To do that, he says, the company will aim to manage more and more of its clients’ financial lives, using this latest round of funding to build out its financial advisory offerings. Betterment currently provides retirement advice through a feature called RetireGuide, which allows users to sync outside accounts such as their 401(k)s. It recently launched a similar service to sync bank and investment accounts, loans, credit cards and mortgages.
“We’ll continue to expand RetireGuide into a whole life financial plan,” Stein says, “and leverage aggregation, which currently gives a full view of a user’s assets and liabilities. We’ll continue to build that out into advice across all of those different financial services, so you really don’t need any other financial relationship.”
That means, as we predicted in this post, robo-advisors may soon offer banking and loan products, says Kyle Ramsay, NerdWallet’s investing manager.
“As Betterment and its peers better understand their clients’ holistic financial portraits, they will evolve their offerings to not only help those clients invest their money, but also to help them save, borrow and grow their money in a low-cost, automated and optimized way.”
Easy access for consumers
Betterment isn’t the first online advisor to consider comprehensive financial management, rather than just investment management, but it may become the most accessible to do so.

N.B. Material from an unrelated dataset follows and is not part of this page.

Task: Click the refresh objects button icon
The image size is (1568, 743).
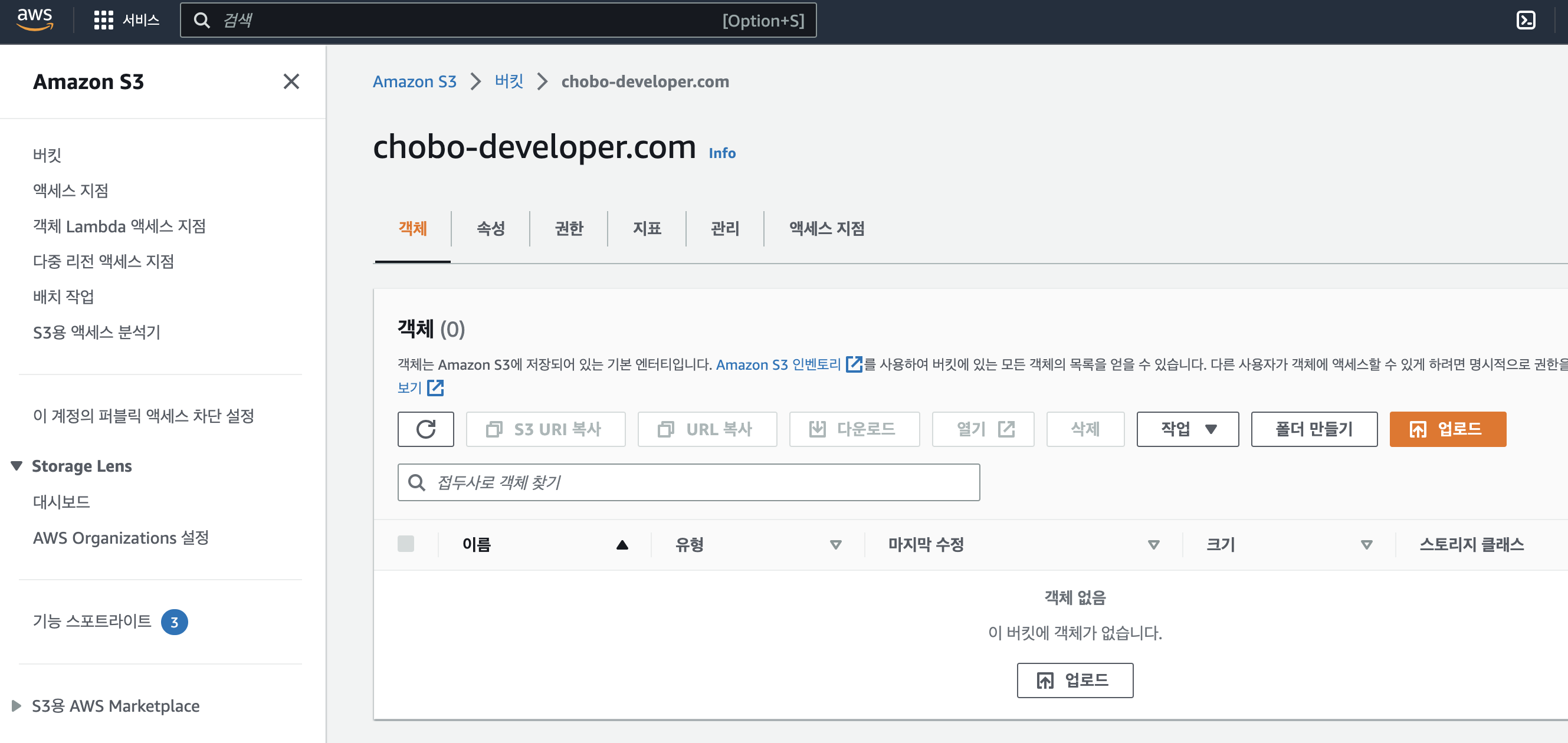Action: pyautogui.click(x=425, y=429)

Personal Capital offers clients with $1 million or more dedicated financial advisors, private banking services, estate planning advice and even help navigating the homebuying process. The company charges a tiered fee structure of up to 0.79% (0.89% for clients who invest less than $1 million) and has a minimum investment requirement of $25,000.
Betterment has positioned itself to target a different audience, one that doesn’t yet have that kind of money but wants to work toward building it. The company’s average account size is just over $25,000, according to Stein. Personal Capital says its accounts average $300,000.
Betterment also has no minimum deposit requirement, though it charges a monthly fee of $3 to accounts under $10,000 that don’t commit to a minimum $100-a-month auto-deposit. It says that fee is rooted in behavioral finance, as reducing fees with additional deposits motivates users to save more. Accounts under $10,000 with auto-deposit are charged 0.35%; that fee drops to 0.25% for balances between $10,000 and $99,999, and to 0.15% for balances of $100,000 or more.
“Providing low-cost, high-quality financial planning to the average consumer could have a massive impact on the finances of millions of people,” Ramsay says. “Through automation and digitalization, online advisors such as Betterment are building accessible, compelling investment and financial management services that can help all investors improve their financial standing.”